Selected tag(s): farm finance

Lenders want to support farmers’ conservation efforts. Here’s how their executives can help.

corn plants in a conservation practice field in the midwest

Low angle view of young corn plants in a field after the rain

 

A new survey of agricultural lenders in the upper Midwest reveals important insights about their perceptions and support for farmers’ conservation efforts. As the first of its kind, the survey can inform agricultural lending institutions’ climate and sustainability strategy development.

Farmers rely on agricultural lending institutions for loans to cover equipment, land and operating expenses. In particular, loan officers at these institutions hold relationships with farmers and are often seen as trusted advisers and sources of information. Their perspectives and knowledge of conservation agriculture can significantly influence farmers’ progress in adopting conservation practices.

179 loan officers participated in this survey across the states of Minnesota, Wisconsin, Iowa and Illinois. Fifty-one percent of the surveyed loan officers said that agricultural conservation is very or extremely important to them personally, and 59% believe it is very or extremely environmentally beneficial. Despite this, many loan officers face challenges supporting their farmer clients’ conservation investments. This is where the support of executives at agricultural financial institutions becomes essential.

Drawing from the firsthand insights obtained from the survey of loan officers conducted by EDF, University of Wisconsin-Madison Division of Extension, University of Minnesota Water Resources Center and Compeer Financial, here are the specific actions executives at agricultural finance institutions can take to support conservation investments.

Provide educational opportunities on conservation for loan officers.

A key challenge hindering loan officers in supporting their clients’ conservation efforts is a lack of knowledge about the financial implications of conservation practices. Forty-two percent of the respondents identified a lack of knowledge about the financial costs and benefits of conservation investments as a significant barrier in supporting clients who want to include conservation practices in their loan proposals.
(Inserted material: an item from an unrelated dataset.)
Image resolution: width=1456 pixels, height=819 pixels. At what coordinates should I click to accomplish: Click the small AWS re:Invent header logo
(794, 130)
Only 15% of the surveyed loan officers consider themselves very or extremely knowledgeable about the financial impacts of conservation practices, and 44% feel moderately knowledgeable.

To address loan officers’ knowledge gaps, leadership at agricultural finance institutions should provide targeted education and training on the financial impacts of conservation. These programs can be developed by engaging with trusted partners such as local producers with first-hand experience implementing conservation practices, university extension services and researchers, conservation professionals and relevant government agencies. The Conservation Economics & Finance Resource Hub developed by the authors of this survey offers a valuable resource for creating these training programs.

Support financial data analysis efforts on conservation practices.

Eighty-six percent of the survey respondents believe that having information on the financial implications of conservation practices would enable them to better support their farmer borrowers interested in these practices. Agricultural finance institutions should support projects that collect and analyze financial data on conservation practices and share the results with their staff.

One example of such initiatives is EDF’s collaboration with the Center for Farm Financial Management at the University of Minnesota, the Minnesota Farm Business Management program and other partners to gather and analyze cover crop financial data from 121 Minnesota farms across four crops and five cover crop types. The detailed farm financial data and insights from this project over the next few years will help answer questions about the profitability of cover crops and inform loan officers who engage with farmer clients implementing cover crops.

Develop an internal strategy that supports conservation investments.

When asked about practices that reduce the agriculture sector’s contribution to climate change, only 17% of the respondents feel increased pressure from their institution’s leadership to support these mitigation practices. This aligns with research from EDF and Deloitte indicating that only 8% of agricultural finance institutions in the United States are significantly factoring climate change into their decision-making.

These gaps reflect a lack of a comprehensive internal strategy to support conservation investments. To address them, leadership at agricultural finance institutions should proactively develop conservation strategies and integrate them into a broader climate or sustainability strategy to help their farmer borrowers take advantage of conservation opportunities. Leaders can learn from the climate strategies guide for agricultural finance institutions, published by EDF and Deloitte in 2023. It presents five strategies agricultural finance institutions can implement to address climate-related risks and opportunities for their business and borrowers. 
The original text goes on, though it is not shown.